NSA, FBI Detail How Snooping Programs Prevented ‘Over 50 Potential Terrorist Events’
On Tuesday, during a House Intelligence Committee hearing into the revelations surrounding the National Security Agency’s monitoring of American communications, members of the intelligence community testified about the success of these programs in thwarting potential terror events. Those officials detailed the plots that were thwarted because of the programs revealed by NSA leaker Edward Snowden to The Guardian newspaper.
“The information gathered from these programs provided the U.S. government with critical leads to help prevent over 50 potential terrorist events in more than 20 countries around the world,” said NSA Director Gen.

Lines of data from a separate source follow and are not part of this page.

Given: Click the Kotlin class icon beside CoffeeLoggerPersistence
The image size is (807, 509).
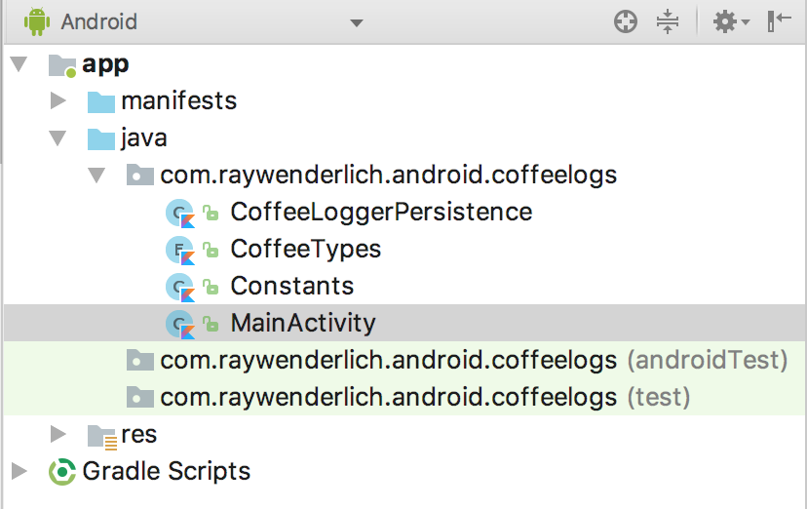Looking at the screenshot, I should coord(180,213).
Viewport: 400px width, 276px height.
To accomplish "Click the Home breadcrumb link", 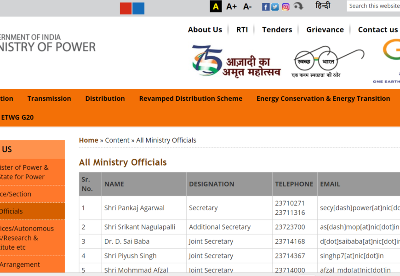I will [88, 140].
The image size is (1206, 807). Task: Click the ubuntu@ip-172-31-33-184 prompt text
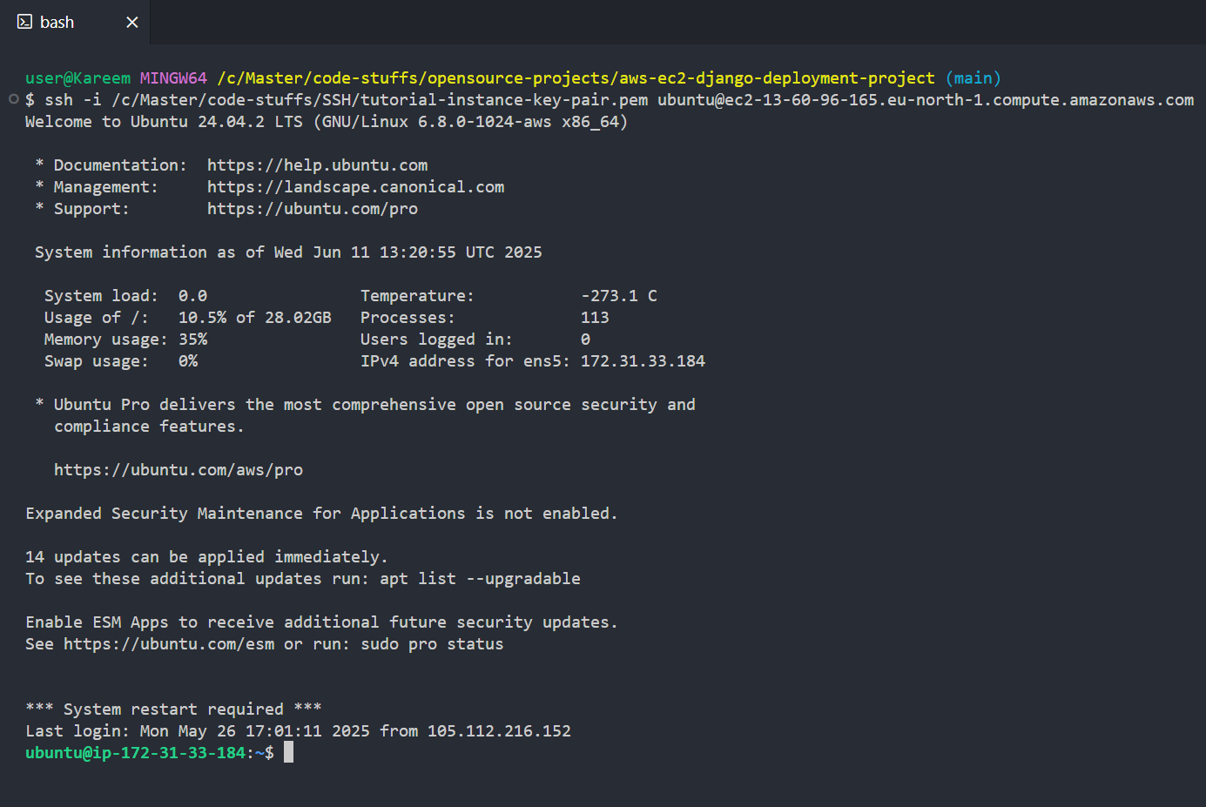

Keith Alexander, “at least 10 of these events including homeland-based threats.”
“In the fall of 2009, NSA – using 702 authority [the PRISM program] – intercepted an email from a terrorist located in Pakistan,” said FBI Deputy Director Sean Joyce. “That individual was talking with the individual located inside the United States talking about perfecting a recipe for explosives.”
Joyce said that this person was identified as Najibullah Zazi, an aspiring terrorist, who was located in Denver, Colorado, and eventually tracked to New York City where he was arrested. He later confessed to a plot to bomb the New York City subway system with explosive devices located in backpacks.
“Also, working with FISA business records, the NSA was able to provide a previously unknown number of one of the co-conspirators, Adis Medunjanin,” Joyce continued. “This was the first core Al Qaeda plot since 9/11, directed from Pakistan.”
Joyce testified that the NSA used the communications monitoring programs to disrupt a plot to bomb the New York Stock Exchange. He said that the NSA programs identified David Headley, a Pakistani-American residing in Chicago, who plotted to attack a Danish newspaper office that published cartoons of the Islamic prophet Mohamed.